In healthcare, where time is scarce and healthcare professionals have constrained schedules, the use of artificial intelligence (AI) could make healthcare professionals’ lives easier. The integration of AI, in particular advanced language models like Chat Generative Pre-trained Transformer (ChatGPT), into medical decision-making processes could help streamline workflows and take some of the burden off healthcare professionals. We examine here a recent study that looks at the use of ChatGPT in augmenting the decision-making processes of Heart Teams in the treatment of severe aortic stenosis. The study suggests a high degree of alignment between ChatGPT and multidisciplinary Heart Teams in the management of severe aortic stenosis, showing how language models could impact healthcare in the future1.
Chat-based AI tools such as ChatGPT are based on large language models (LLMs), a class of models able to process text and output a response tailored towards the request of the user. To train such a model, huge resources in terms of computational power and data are needed, which few companies can afford. As the investment in training such a model is very high, the best models are usually not publicly available and can only be accessed over an interface, often with a paid subscription only. In order not to let models output harmful content, companies instruct the models by appending custom text to the user’s request that the end user cannot see and which is subject to constant optimisation. While the intention is good, this has implications: even when the underlying AI language model (e.g., GPT-4) stays the same, the behaviour of the service using this model (e.g., ChatGPT) can change without notice. Therefore, it is important to understand the difference between the former and the latter and to be aware of the implications.
The study presented in this issue of EuroIntervention by Salihu et al shows that ChatGPT aligns with Heart Team decisions in determining the treatment of a patient with aortic stenosis, with a high agreement rate for a sample size of 150 patients1. The authors use 14 key variables, including age, overall condition or valvular calcium score, to form a standardised report that is given to ChatGPT along with three possible treatment options it can choose from: transcatheter aortic valve implantation (TAVI), surgical aortic valve replacement (SAVR) or medical treatment. The overall agreement between the Heart Team and ChatGPT was 77%; the highest rate of agreement (90%) was achieved for suggested TAVI treatment. This is a remarkable result, even surpassing the performance of decision trees based on guidelines from the American Heart Association (AHA), with an agreement rate of 43%, or the European Society of Cardiology (ESC), with an agreement rate of 73%23.

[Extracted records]

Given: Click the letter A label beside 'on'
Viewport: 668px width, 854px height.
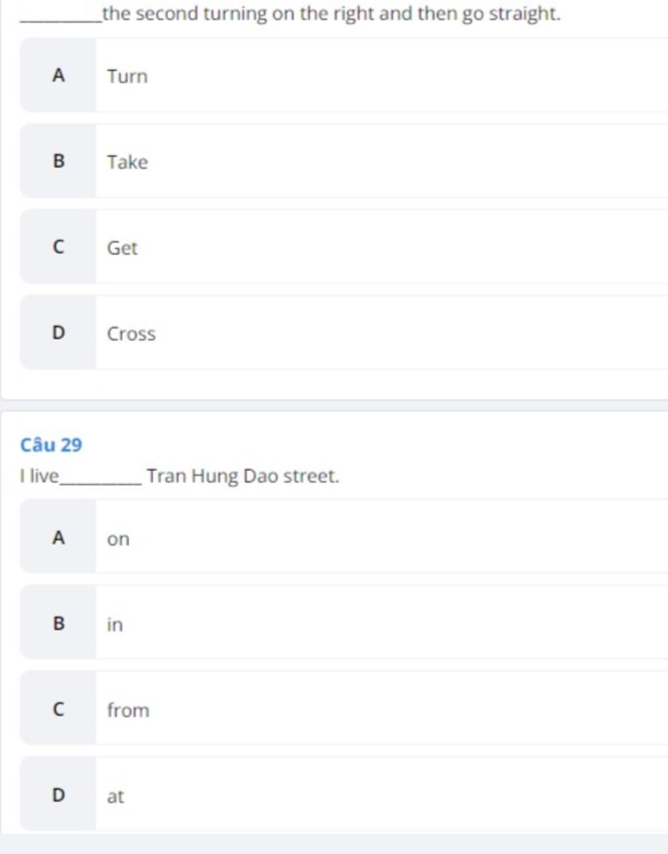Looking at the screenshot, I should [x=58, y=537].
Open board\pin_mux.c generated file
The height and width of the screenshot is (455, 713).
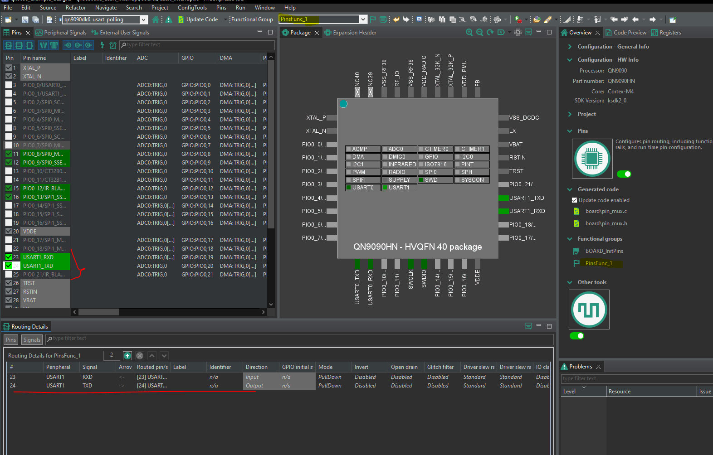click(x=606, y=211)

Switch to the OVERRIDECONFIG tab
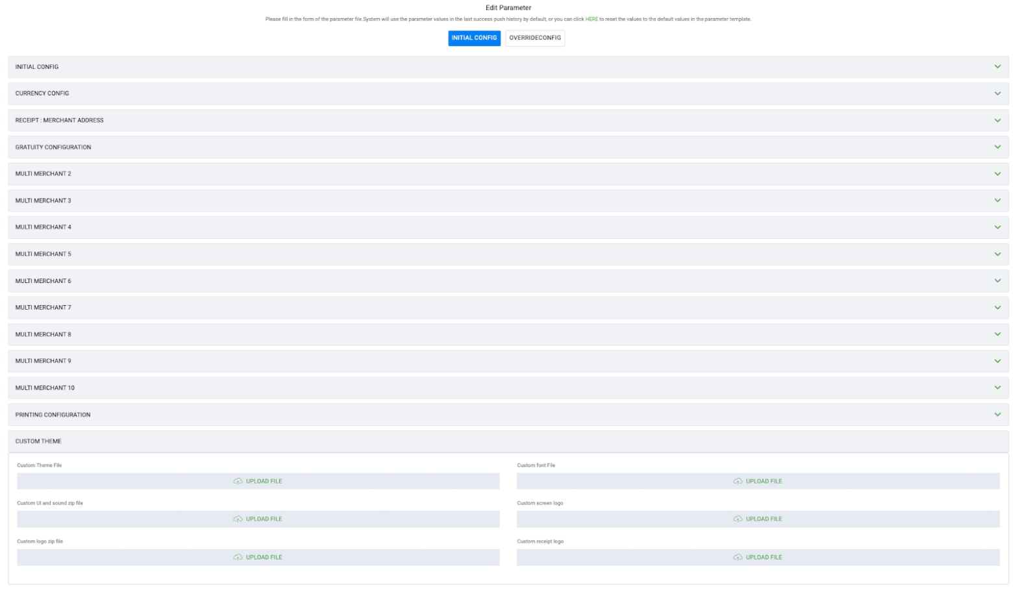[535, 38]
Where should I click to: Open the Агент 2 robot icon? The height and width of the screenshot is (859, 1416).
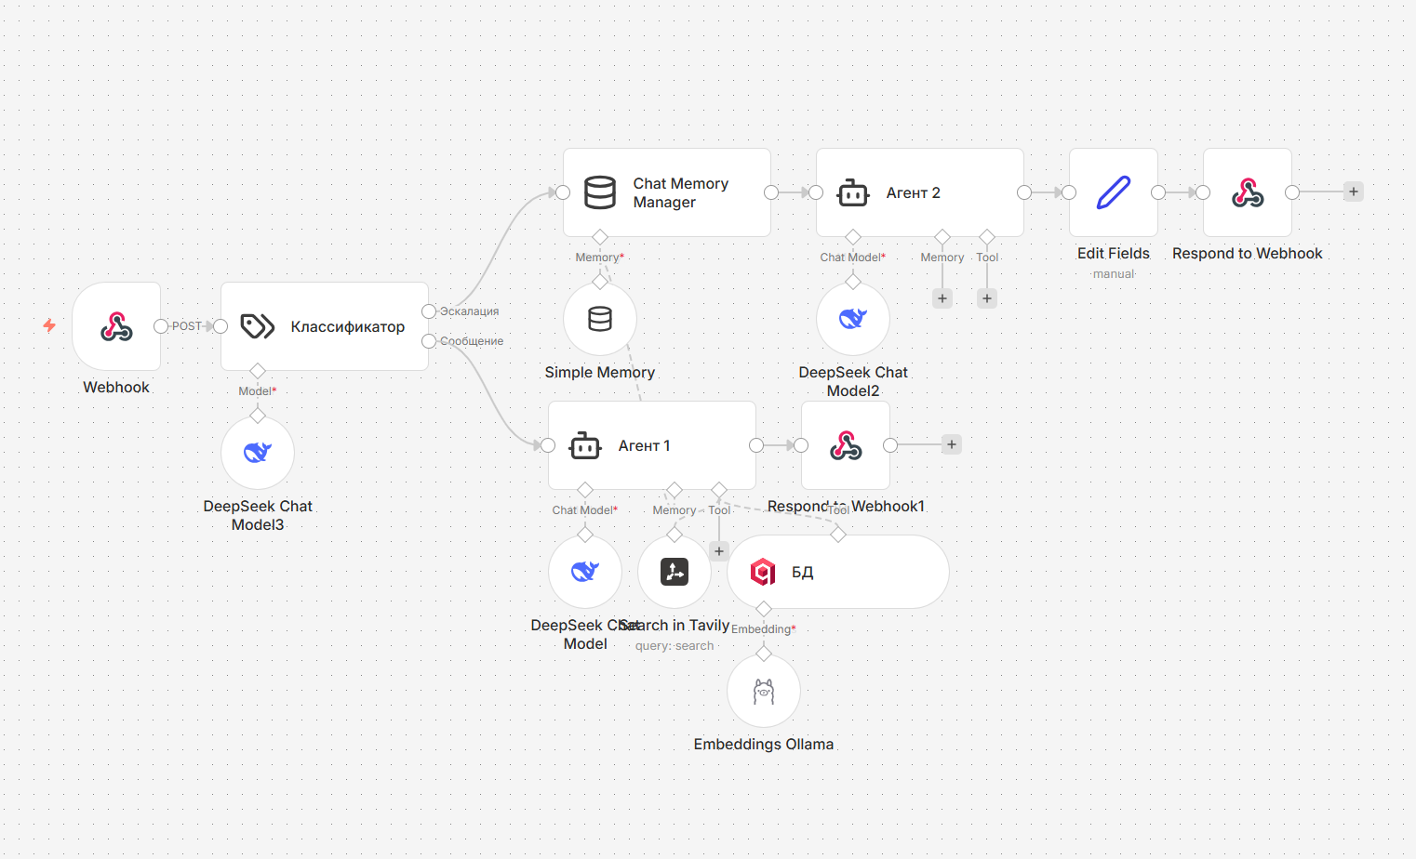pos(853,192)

◆ **Work order A**
In the text on ChatGPT and aortic stenosis, write out the part that begins at the words "In healthcare, where" and stops after "in the future1.", swapping "Heart Teams" for "cardiology teams".
◆ **Work order B**
List the three treatment options that the text on ChatGPT and aortic stenosis says ChatGPT could choose from.
◆ **Work order C**
Answer these questions from the text on ChatGPT and aortic stenosis:
(i) Which underlying AI language model does the text give as an example?
(ii) How many patients were in the sample of the Salihu et al study?
(iii) What agreement rate did decision trees based on European Society of Cardiology guidelines reach?

◆ **Response A**
In healthcare, where time is scarce and healthcare professionals have constrained schedules, the use of artificial intelligence (AI) could make healthcare professionals’ lives easier. The integration of AI, in particular advanced language models like Chat Generative Pre-trained Transformer (ChatGPT), into medical decision-making processes could help streamline workflows and take some of the burden off healthcare professionals. We examine here a recent study that looks at the use of ChatGPT in augmenting the decision-making processes of cardiology teams in the treatment of severe aortic stenosis. The study suggests a high degree of alignment between ChatGPT and multidisciplinary cardiology teams in the management of severe aortic stenosis, showing how language models could impact healthcare in the future1.

◆ **Response B**
Transcatheter aortic valve implantation (TAVI)
Surgical aortic valve replacement (SAVR)
Medical treatment

◆ **Response C**
(i) GPT-4
(ii) 150 patients
(iii) 73%